## Exercise data
===============

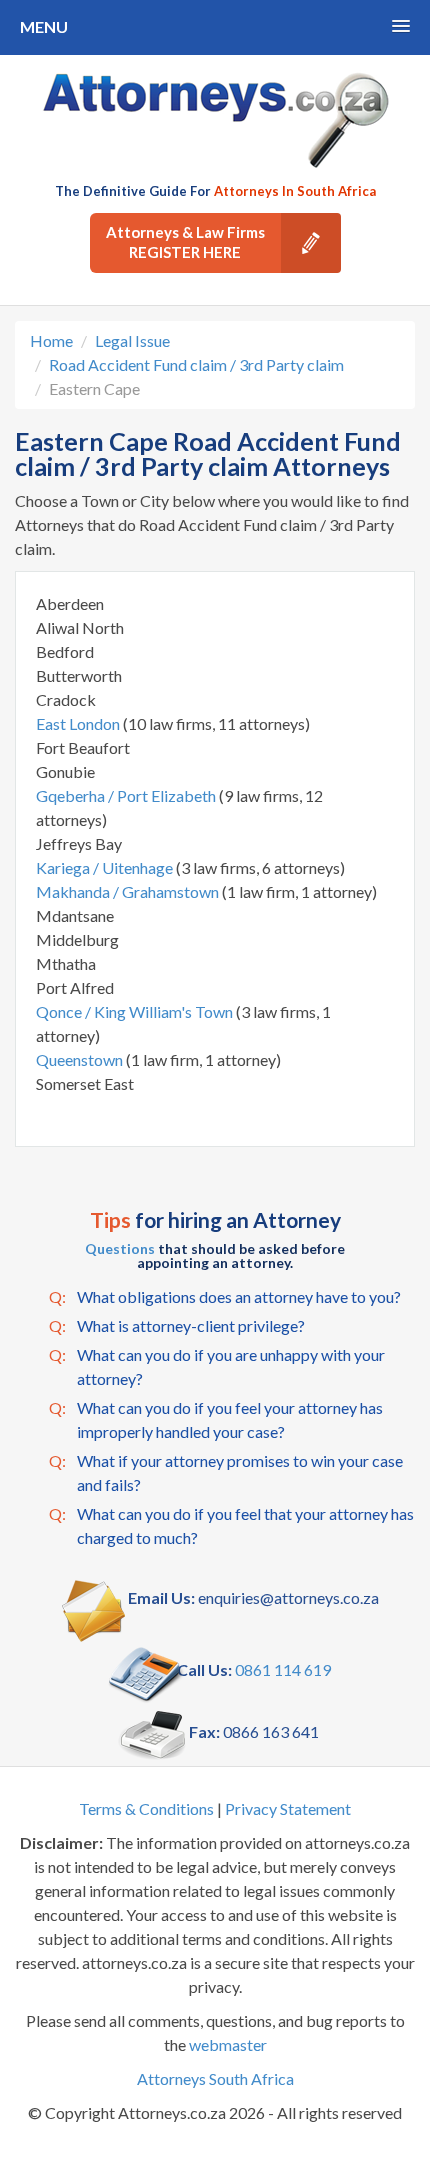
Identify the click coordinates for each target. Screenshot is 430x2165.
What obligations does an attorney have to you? (225, 1296)
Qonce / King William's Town (136, 1011)
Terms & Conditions (146, 1808)
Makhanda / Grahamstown (129, 891)
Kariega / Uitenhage (106, 867)
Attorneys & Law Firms (185, 242)
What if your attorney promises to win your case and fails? (226, 1472)
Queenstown (81, 1059)
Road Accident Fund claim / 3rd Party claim (196, 364)
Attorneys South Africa (215, 2078)
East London (79, 723)
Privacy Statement (288, 1808)
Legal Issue (132, 340)
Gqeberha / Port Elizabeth (127, 795)
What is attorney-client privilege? (177, 1325)
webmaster (228, 2044)
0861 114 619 (283, 1669)
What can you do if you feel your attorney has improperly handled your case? (216, 1419)
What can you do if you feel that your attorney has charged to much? (231, 1525)
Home (51, 340)
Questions (120, 1248)
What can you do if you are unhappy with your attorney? (217, 1366)
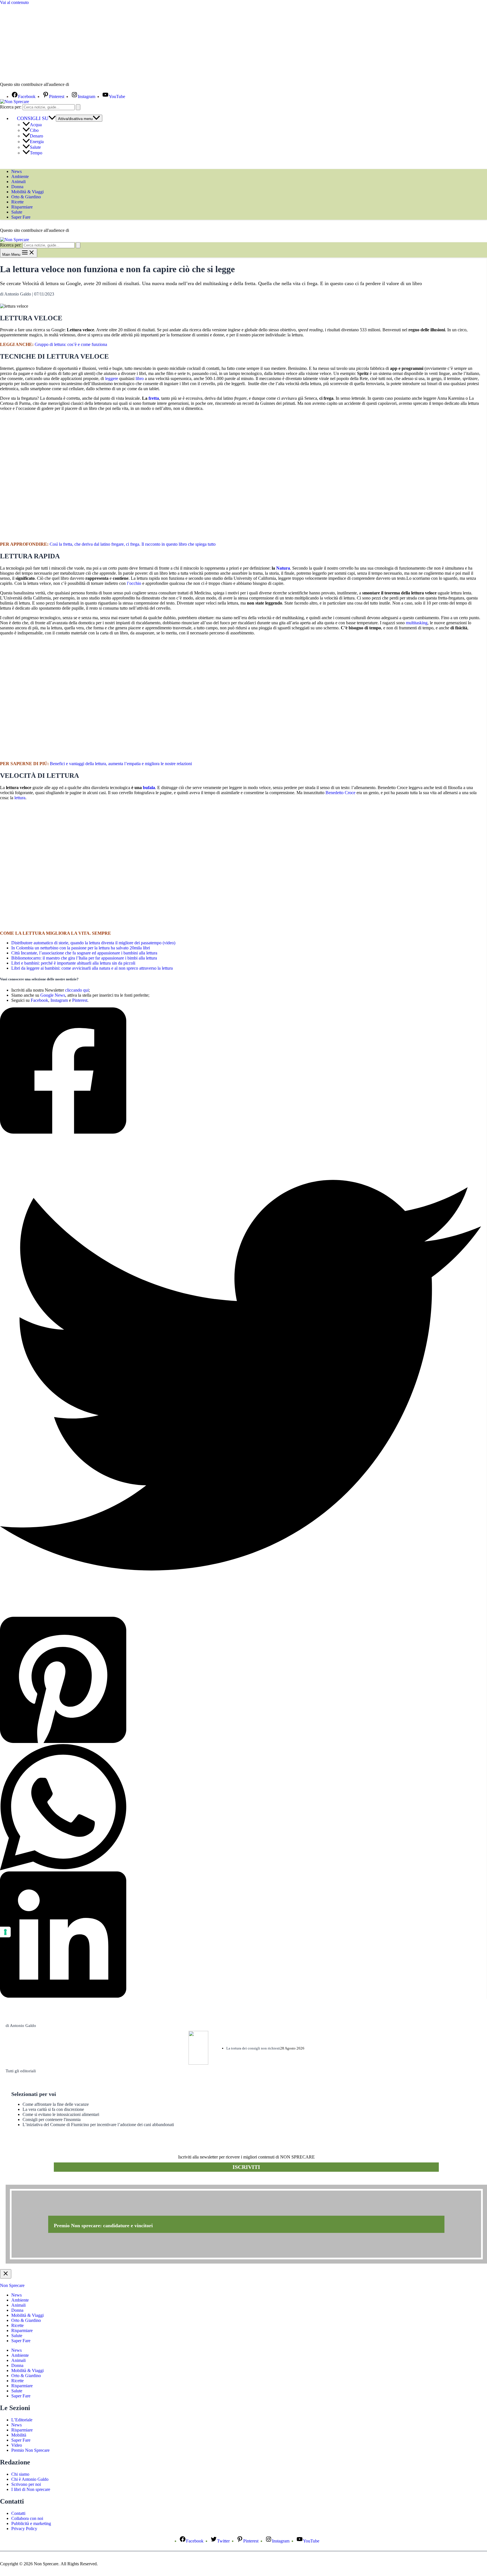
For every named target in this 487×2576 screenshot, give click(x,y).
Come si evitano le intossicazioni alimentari (61, 2114)
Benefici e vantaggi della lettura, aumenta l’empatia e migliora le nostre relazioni (121, 763)
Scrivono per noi (26, 2484)
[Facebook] (240, 1071)
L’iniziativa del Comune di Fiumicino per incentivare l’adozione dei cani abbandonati (98, 2124)
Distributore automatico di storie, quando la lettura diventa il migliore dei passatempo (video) (93, 942)
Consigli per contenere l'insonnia (52, 2119)
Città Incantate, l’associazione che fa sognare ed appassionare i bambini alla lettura (84, 953)
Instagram (59, 1000)
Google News (52, 995)
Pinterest (79, 1000)
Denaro (36, 136)
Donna (17, 186)
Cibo (34, 130)
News (16, 171)
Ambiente (20, 176)
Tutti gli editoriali (21, 2071)
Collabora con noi (27, 2518)
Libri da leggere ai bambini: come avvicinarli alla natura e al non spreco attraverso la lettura (92, 968)
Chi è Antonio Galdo (29, 2479)
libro (140, 378)
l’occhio (134, 583)
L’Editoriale (21, 2419)
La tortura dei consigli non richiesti (253, 2048)
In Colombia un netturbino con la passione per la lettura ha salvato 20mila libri (80, 947)
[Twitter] (240, 1376)
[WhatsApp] (240, 1807)
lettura (19, 797)
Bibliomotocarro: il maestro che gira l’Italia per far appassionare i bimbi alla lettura (84, 958)
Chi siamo (20, 2474)
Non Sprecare (12, 2285)
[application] (52, 118)
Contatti (18, 2513)
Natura (283, 568)
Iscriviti (246, 2167)
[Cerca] (78, 107)
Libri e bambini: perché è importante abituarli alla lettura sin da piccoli (73, 963)
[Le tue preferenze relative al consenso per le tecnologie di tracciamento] (5, 1932)
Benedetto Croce (340, 792)
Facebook (39, 1000)
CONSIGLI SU (32, 118)
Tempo (36, 152)
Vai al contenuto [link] (14, 2)
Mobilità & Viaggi (27, 191)
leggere (111, 378)
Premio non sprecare (28, 2181)
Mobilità (18, 2435)
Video (16, 2445)
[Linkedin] (240, 1935)
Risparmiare (22, 207)
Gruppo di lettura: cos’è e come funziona (71, 344)
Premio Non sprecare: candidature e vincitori (103, 2225)
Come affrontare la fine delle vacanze (56, 2104)
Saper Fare (20, 217)
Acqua (36, 124)
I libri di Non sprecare (30, 2489)
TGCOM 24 (87, 84)
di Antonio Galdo (21, 2025)
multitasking (417, 622)
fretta (154, 398)
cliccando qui (77, 990)
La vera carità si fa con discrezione (53, 2109)
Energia (37, 141)
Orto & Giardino (26, 196)
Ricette (17, 201)
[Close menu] (5, 2274)
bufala (149, 787)
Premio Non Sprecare (30, 2450)
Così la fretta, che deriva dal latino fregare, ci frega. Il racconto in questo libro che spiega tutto (133, 544)
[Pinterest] (240, 1680)
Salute (35, 147)
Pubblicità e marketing (31, 2523)
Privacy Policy (24, 2528)
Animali (18, 181)
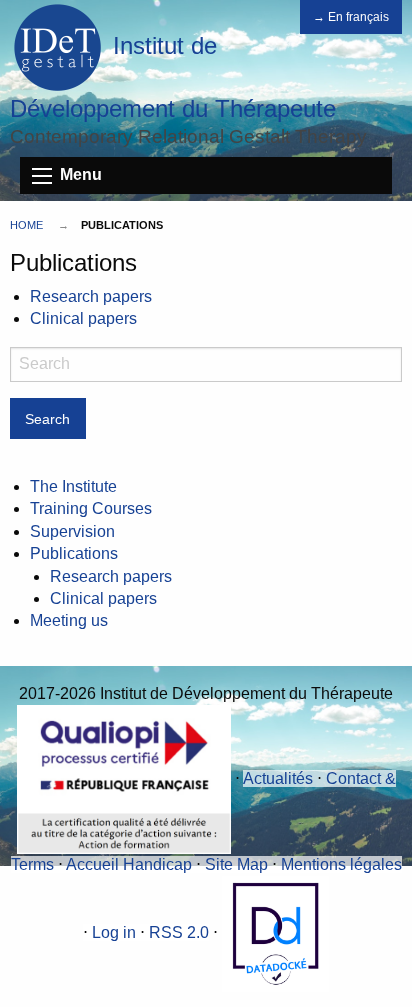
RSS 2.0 (179, 932)
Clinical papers (83, 318)
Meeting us (69, 620)
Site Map (236, 864)
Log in (114, 932)
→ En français (351, 17)
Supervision (72, 531)
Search (47, 419)
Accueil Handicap (129, 864)
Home (26, 225)
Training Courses (91, 508)
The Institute (73, 486)
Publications (74, 553)
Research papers (91, 296)
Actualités (278, 778)
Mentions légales (341, 864)
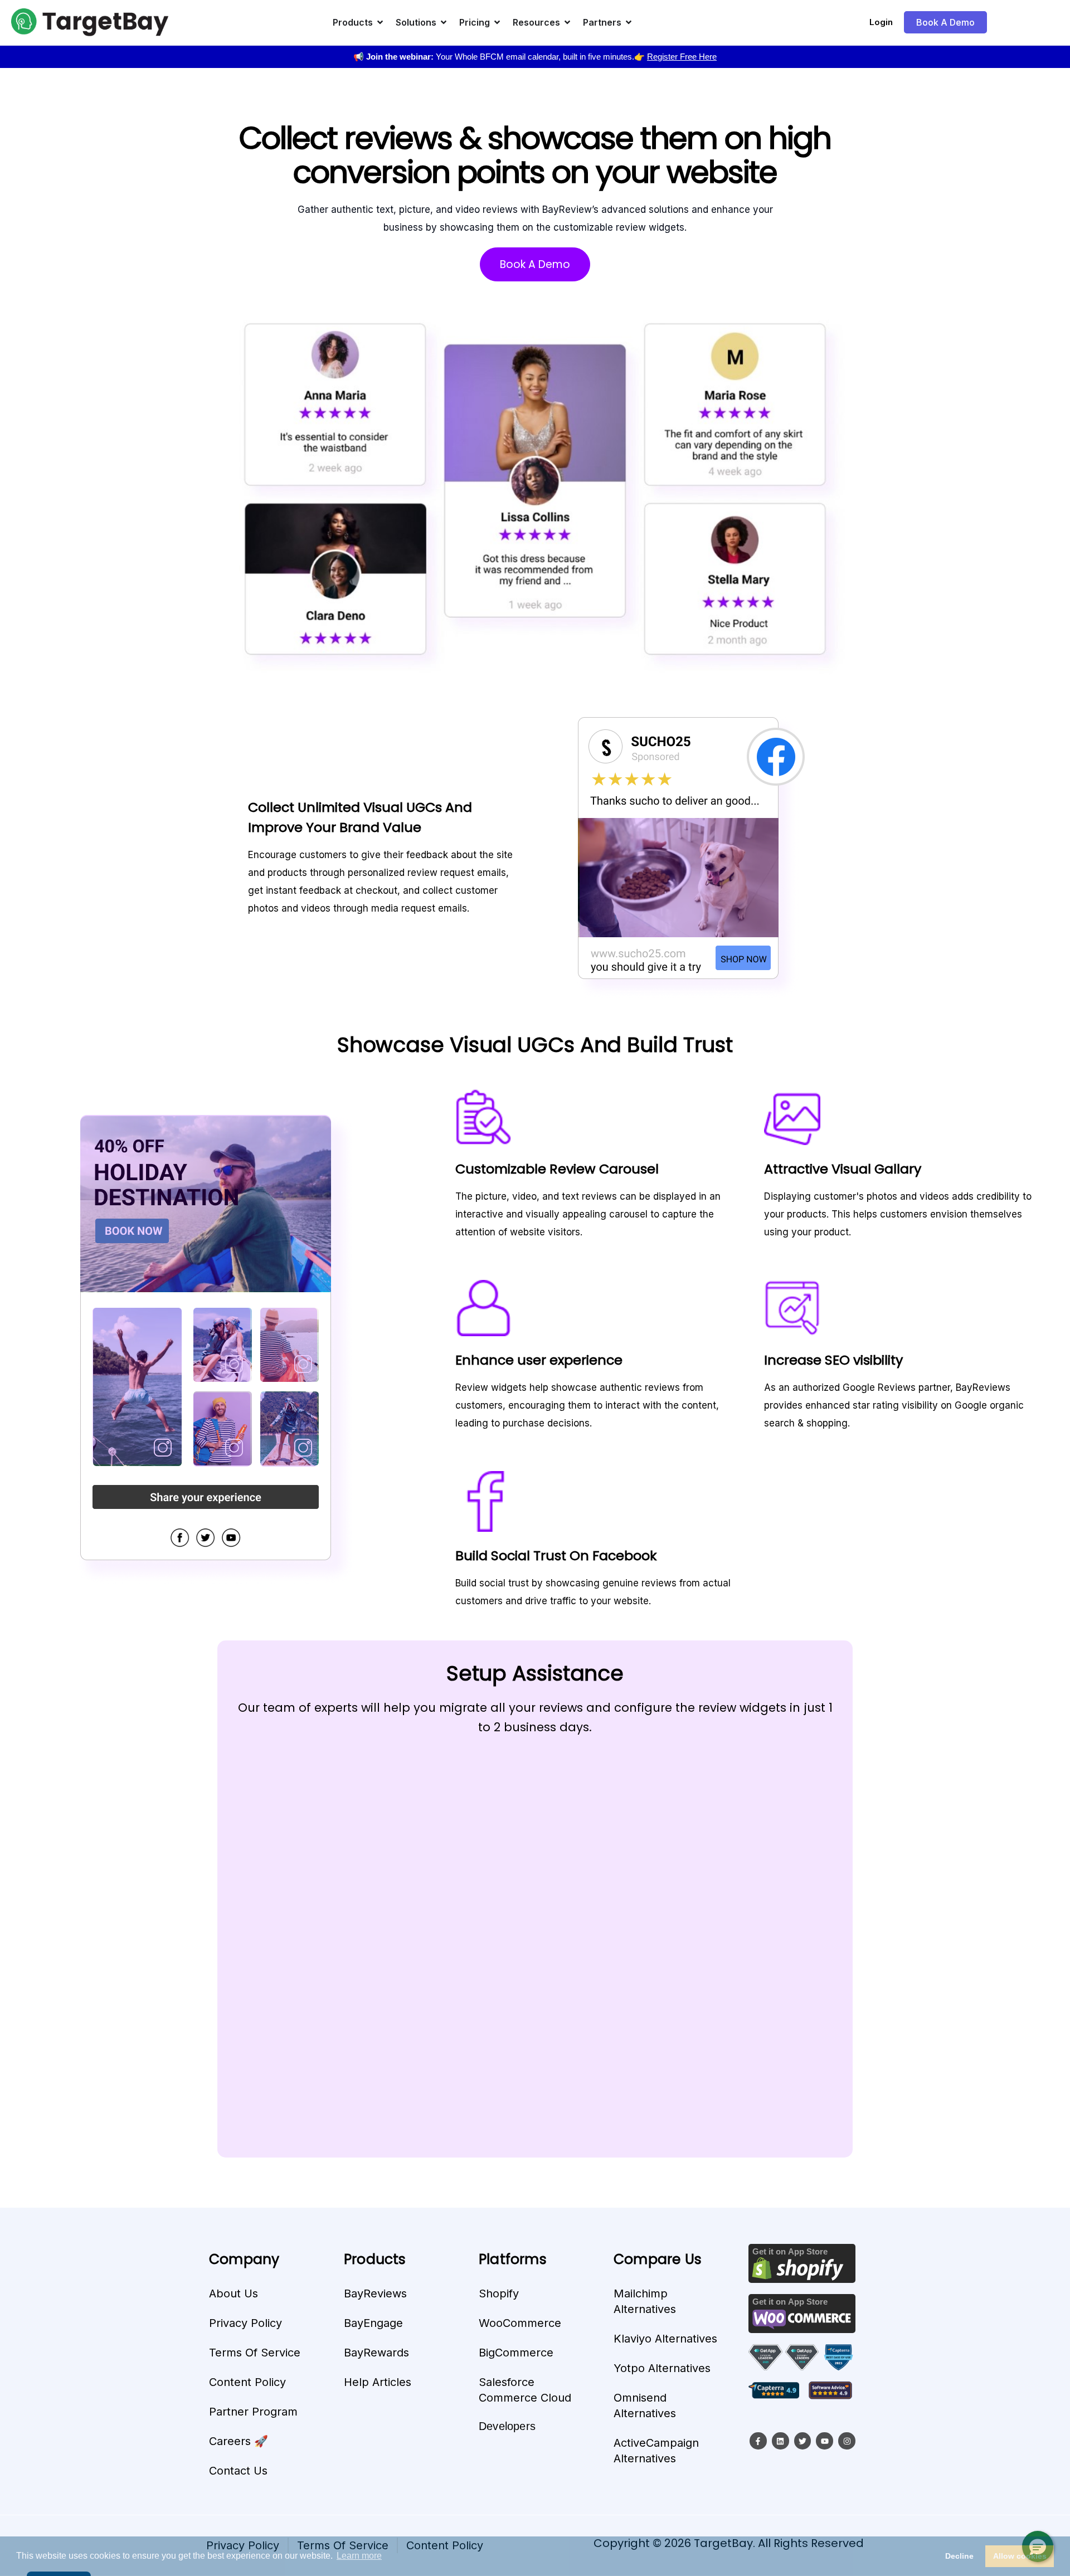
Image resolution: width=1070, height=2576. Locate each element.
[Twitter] (802, 2441)
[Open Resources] (567, 22)
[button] (1037, 2546)
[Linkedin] (780, 2441)
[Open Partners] (628, 22)
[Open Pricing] (497, 22)
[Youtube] (824, 2441)
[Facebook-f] (758, 2441)
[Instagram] (846, 2441)
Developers (507, 2426)
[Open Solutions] (443, 22)
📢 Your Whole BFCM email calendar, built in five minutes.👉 (535, 56)
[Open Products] (380, 22)
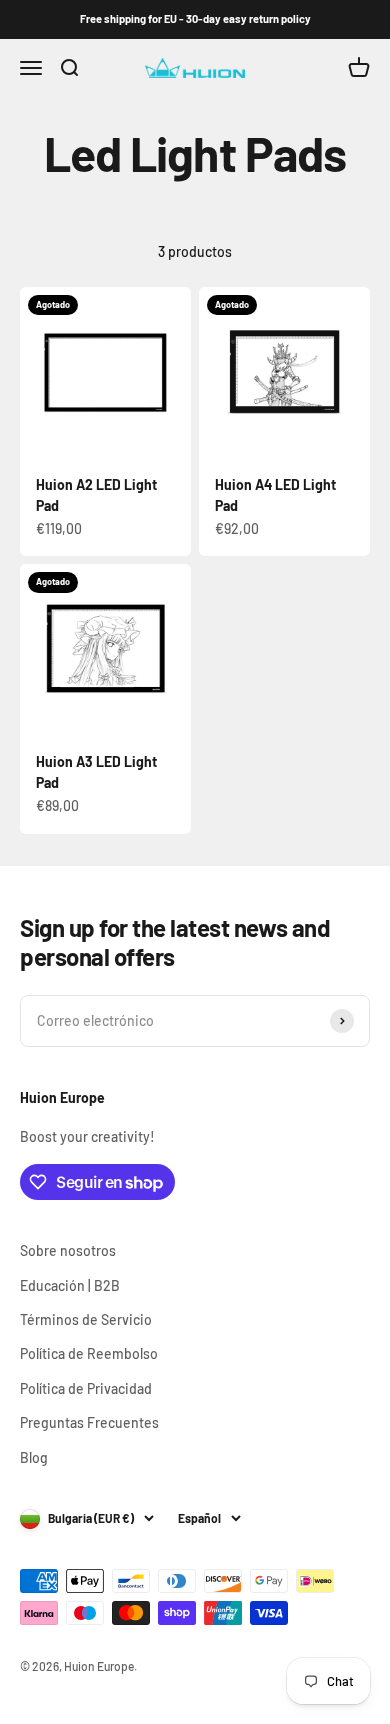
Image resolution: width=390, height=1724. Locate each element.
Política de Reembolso (89, 1353)
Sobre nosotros (68, 1250)
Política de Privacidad (86, 1388)
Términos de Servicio (86, 1319)
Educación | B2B (70, 1285)
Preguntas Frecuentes (89, 1422)
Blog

===============

## Task
Would you retype the lines above from the one with "La vera carità" down to the one with "Premio Non Sprecare (30, 2450)", word for word, both ends included and no other lines?

## Solution to the problem
La vera carità si fa con discrezione (53, 2109)
Energia (37, 141)
Orto & Giardino (26, 196)
Ricette (17, 201)
[Close menu] (5, 2274)
bufala (149, 787)
Premio Non Sprecare (30, 2450)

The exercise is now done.